Provides batch evaluation functions for transcription and diarization modules.
Currently contains simulation stubs with realistic performance models based on
published benchmarks. Replace the simulation logic with actual pipeline calls
for production use.
"""

import hashlib

TRANSCRIPTION_BASE_WER: dict[str, float] = {
    "whisper-large-v3": 7.8,
    "whisper-medium": 13.5,
    "faster-whisper-large-v3": 7.6,
    "gigaam-ctc": 6.8,
    "gigaam-rnnt": 5.4,
}

TRANSCRIPTION_BASE_TIME: dict[str, float] = {
    "whisper-large-v3": 4.2,
    "whisper-medium": 2.8,
    "faster-whisper-large-v3": 2.2,
    "gigaam-ctc": 1.5,
    "gigaam-rnnt": 3.5,
}

WHISPER_MODELS = {"whisper-large-v3", "whisper-medium", "faster-whisper-large-v3"}

BEAM_SIZE_WER_DELTA = {1: 1.2, 3: 0.4, 5: 0.0, 7: -0.1, 10: -0.15}
BEAM_SIZE_TIME_FACTOR = {1: 0.6, 3: 0.8, 5: 1.0, 7: 1.15, 10: 1.4}

VAD_WER_DELTA = {0.3: 0.8, 0.4: 0.2, 0.5: 0.0, 0.6: 0.3, 0.7: 1.0}

DIARIZATION_BASE_DER: dict[str, float] = {
    "pyannote-3.1": 24.0,
    "pyannote-community-1": 20.5,
    "sortformer": 18.8,
}

DIARIZATION_BASE_TIME: dict[str, float] = {
    "pyannote-3.1": 2.5,
    "pyannote-community-1": 2.8,
    "sortformer": 3.8,
}

MIN_SPEECH_DER_DELTA = {0.25: 1.5, 0.5: 0.0, 0.75: 0.3, 1.0: 1.2, 1.5: 3.0}
CLUSTERING_DER_DELTA = {0.3: 3.0, 0.45: 0.8, 0.6: 0.0, 0.75: 0.5, 0.9: 2.5}
VAD_DER_DELTA = {0.3: 1.0, 0.4: 0.3, 0.5: 0.0, 0.6: 0.5, 0.7: 1.5}


def _deterministic_noise(seed_str: str, amplitude: float = 0.3) -> float:
    h = int(hashlib.md5(seed_str.encode()).hexdigest(), 16)
    return (h % 10000) / 10000 * 2 * amplitude - amplitude


def evaluate_transcription_batch(
    model_name: str,
    configs: list[dict],
    audio_paths: list[str],
) -> list[dict]:
    """Evaluate transcription for a batch of configs using the same model.

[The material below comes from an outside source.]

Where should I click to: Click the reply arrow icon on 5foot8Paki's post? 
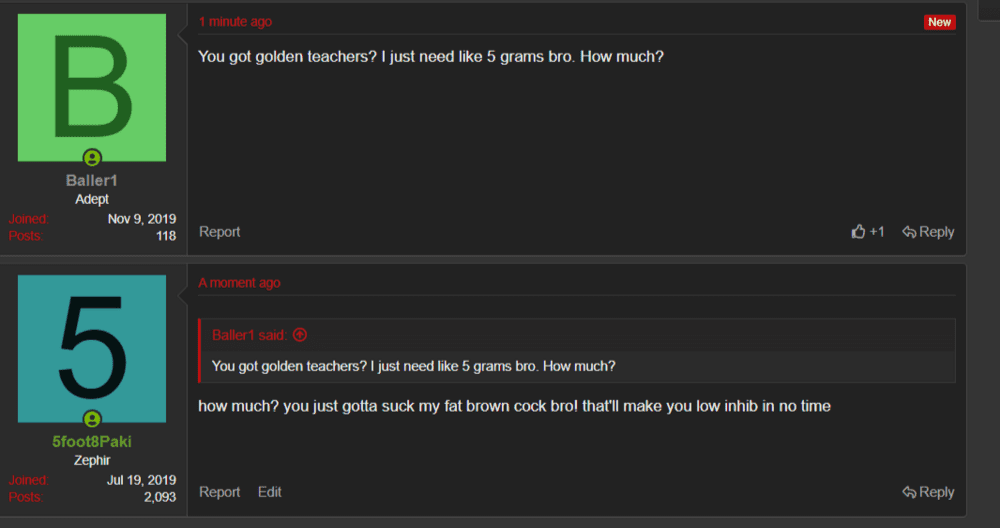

    In production, this loads the model once and iterates over configs.
    Currently returns simulated results.

    Args:
        model_name: name of the transcription model
        configs: list of dicts, each with keys ``beam_size``, ``vad_threshold``
        audio_paths: paths to audio files (unused in simulation)

    Returns:
        list of dicts with ``wer`` (%) and ``time`` (minutes)
    """
    results = []
    base_wer = TRANSCRIPTION_BASE_WER[model_name]
    base_time = TRANSCRIPTION_BASE_TIME[model_name]
    is_whisper = model_name in WHISPER_MODELS

    for cfg in configs:
        beam = cfg["beam_size"]
        vad = cfg["vad_threshold"]

        wer = base_wer
        if is_whisper:
            wer += BEAM_SIZE_WER_DELTA[beam]
        wer += VAD_WER_DELTA[vad]

        if is_whisper and vad in (0.3, 0.7) and beam >= 7:
            wer += 0.4

        noise = _deterministic_noise(f"t_{model_name}_{beam}_{vad}")
        wer = max(1.0, wer + noise)

        time = base_time
        if is_whisper:
            time *= BEAM_SIZE_TIME_FACTOR[beam]
        time += _deterministic_noise(f"tt_{model_name}_{beam}_{vad}", 0.1)
        time = max(0.5, time)

        results.append({"wer": round(wer, 2), "time": round(time, 2)})

    return results


def evaluate_diarization_batch(
    model_name: str,
    configs: list[dict],
    audio_paths: list[str],
) -> list[dict]:
    """Evaluate diarization for a batch of configs using the same model.

    In production, this loads the model once and iterates over configs.
    Currently returns simulated results.

    Args:
        model_name: name of the diarization model
        configs: list of dicts with ``min_speech_duration``,
            ``clustering_threshold``, ``vad_threshold``
        audio_paths: paths to audio files (unused in simulation)

    Returns:
        list of dicts with ``der`` (%) and ``time`` (minutes)
    """
    results = []
    base_der = DIARIZATION_BASE_DER[model_name]
    base_time = DIARIZATION_BASE_TIME[model_name]

    for cfg in configs:
        msd = cfg["min_speech_duration"]
        ct = cfg["clustering_threshold"]
        vad = cfg["vad_threshold"]

        der = base_der
        der += MIN_SPEECH_DER_DELTA[msd]
        der += CLUSTERING_DER_DELTA[ct]
        der += VAD_DER_DELTA[vad]

        if vad <= 0.3 and msd <= 0.25:
            der += 1.2
        if ct >= 0.9 and msd >= 1.5:
            der += 0.8

        noise = _deterministic_noise(f"d_{model_name}_{msd}_{ct}_{vad}")
        der = max(5.0, der + noise)

        time = base_time + _deterministic_noise(
            f"dt_{model_name}_{msd}_{ct}_{vad}", 0.15
        )
        time = max(0.5, time)

        results.append({"der": round(der, 2), "time": round(time, 2)})

    return results